:: Problem statement ::
Reproduce all of the material below line for line, with no changes.
————————
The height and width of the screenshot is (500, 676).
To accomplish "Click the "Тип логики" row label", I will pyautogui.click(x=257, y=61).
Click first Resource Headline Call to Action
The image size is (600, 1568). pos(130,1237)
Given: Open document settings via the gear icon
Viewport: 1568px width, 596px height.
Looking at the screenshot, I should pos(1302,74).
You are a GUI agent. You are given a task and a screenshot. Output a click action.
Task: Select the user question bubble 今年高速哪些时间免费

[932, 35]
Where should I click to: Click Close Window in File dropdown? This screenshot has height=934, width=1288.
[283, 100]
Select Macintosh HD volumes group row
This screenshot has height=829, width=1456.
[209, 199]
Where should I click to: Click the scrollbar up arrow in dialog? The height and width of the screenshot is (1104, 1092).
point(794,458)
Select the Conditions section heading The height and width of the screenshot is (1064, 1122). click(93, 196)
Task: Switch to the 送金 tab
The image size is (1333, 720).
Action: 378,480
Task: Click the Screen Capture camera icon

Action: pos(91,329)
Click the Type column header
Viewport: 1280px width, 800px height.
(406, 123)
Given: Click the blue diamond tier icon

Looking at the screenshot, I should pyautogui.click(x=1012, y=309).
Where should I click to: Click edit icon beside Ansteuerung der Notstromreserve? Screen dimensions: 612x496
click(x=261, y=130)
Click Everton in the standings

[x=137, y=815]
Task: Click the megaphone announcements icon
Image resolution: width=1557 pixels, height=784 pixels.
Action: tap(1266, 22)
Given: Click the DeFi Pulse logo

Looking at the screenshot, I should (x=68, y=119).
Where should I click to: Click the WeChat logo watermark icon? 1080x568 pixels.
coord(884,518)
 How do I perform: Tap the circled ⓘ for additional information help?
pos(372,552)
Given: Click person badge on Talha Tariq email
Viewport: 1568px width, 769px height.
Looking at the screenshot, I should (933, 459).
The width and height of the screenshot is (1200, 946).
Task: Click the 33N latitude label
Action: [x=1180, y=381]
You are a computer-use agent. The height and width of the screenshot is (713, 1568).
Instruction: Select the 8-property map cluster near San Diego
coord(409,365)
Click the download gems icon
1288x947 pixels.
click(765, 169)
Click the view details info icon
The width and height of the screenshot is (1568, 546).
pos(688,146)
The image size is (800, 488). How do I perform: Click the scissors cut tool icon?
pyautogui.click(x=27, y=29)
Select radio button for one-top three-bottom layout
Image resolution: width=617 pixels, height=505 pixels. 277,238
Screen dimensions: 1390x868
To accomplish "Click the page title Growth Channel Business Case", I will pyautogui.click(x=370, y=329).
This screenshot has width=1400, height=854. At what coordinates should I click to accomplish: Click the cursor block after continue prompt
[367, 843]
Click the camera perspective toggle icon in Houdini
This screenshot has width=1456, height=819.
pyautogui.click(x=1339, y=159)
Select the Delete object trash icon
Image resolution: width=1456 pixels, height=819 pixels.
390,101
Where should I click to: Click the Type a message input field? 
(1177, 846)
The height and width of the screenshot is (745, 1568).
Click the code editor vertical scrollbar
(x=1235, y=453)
————————
:: Answer in full ::
The height and width of the screenshot is (500, 676).
To accomplish "Click the "Тип логики" row label", I will pyautogui.click(x=257, y=61).
Click first Resource Headline Call to Action
The image size is (600, 1568). pos(130,1237)
Given: Open document settings via the gear icon
Viewport: 1568px width, 596px height.
Looking at the screenshot, I should pos(1302,74).
You are a GUI agent. You are given a task and a screenshot. Output a click action.
Task: Select the user question bubble 今年高速哪些时间免费

[932, 35]
Where should I click to: Click Close Window in File dropdown? This screenshot has height=934, width=1288.
[283, 100]
Select Macintosh HD volumes group row
This screenshot has height=829, width=1456.
[209, 199]
Where should I click to: Click the scrollbar up arrow in dialog? The height and width of the screenshot is (1104, 1092).
point(794,458)
Select the Conditions section heading The height and width of the screenshot is (1064, 1122). click(93, 196)
Task: Switch to the 送金 tab
The image size is (1333, 720).
Action: 378,480
Task: Click the Screen Capture camera icon

Action: pos(91,329)
Click the Type column header
Viewport: 1280px width, 800px height.
(406, 123)
Given: Click the blue diamond tier icon

Looking at the screenshot, I should pyautogui.click(x=1012, y=309).
Where should I click to: Click edit icon beside Ansteuerung der Notstromreserve? Screen dimensions: 612x496
click(x=261, y=130)
Click Everton in the standings

[x=137, y=815]
Task: Click the megaphone announcements icon
Image resolution: width=1557 pixels, height=784 pixels.
Action: tap(1266, 22)
Given: Click the DeFi Pulse logo

Looking at the screenshot, I should (x=68, y=119).
Where should I click to: Click the WeChat logo watermark icon? 1080x568 pixels.
coord(884,518)
 How do I perform: Tap the circled ⓘ for additional information help?
pos(372,552)
Given: Click person badge on Talha Tariq email
Viewport: 1568px width, 769px height.
Looking at the screenshot, I should (933, 459).
The width and height of the screenshot is (1200, 946).
Task: Click the 33N latitude label
Action: [x=1180, y=381]
You are a computer-use agent. The height and width of the screenshot is (713, 1568).
Instruction: Select the 8-property map cluster near San Diego
coord(409,365)
Click the download gems icon
1288x947 pixels.
click(765, 169)
Click the view details info icon
The width and height of the screenshot is (1568, 546).
pos(688,146)
The image size is (800, 488). How do I perform: Click the scissors cut tool icon?
pyautogui.click(x=27, y=29)
Select radio button for one-top three-bottom layout
Image resolution: width=617 pixels, height=505 pixels. 277,238
Screen dimensions: 1390x868
To accomplish "Click the page title Growth Channel Business Case", I will pyautogui.click(x=370, y=329).
This screenshot has width=1400, height=854. At what coordinates should I click to accomplish: Click the cursor block after continue prompt
[367, 843]
Click the camera perspective toggle icon in Houdini
This screenshot has width=1456, height=819.
pyautogui.click(x=1339, y=159)
Select the Delete object trash icon
Image resolution: width=1456 pixels, height=819 pixels.
390,101
Where should I click to: Click the Type a message input field? 
(1177, 846)
The height and width of the screenshot is (745, 1568).
Click the code editor vertical scrollbar
(x=1235, y=453)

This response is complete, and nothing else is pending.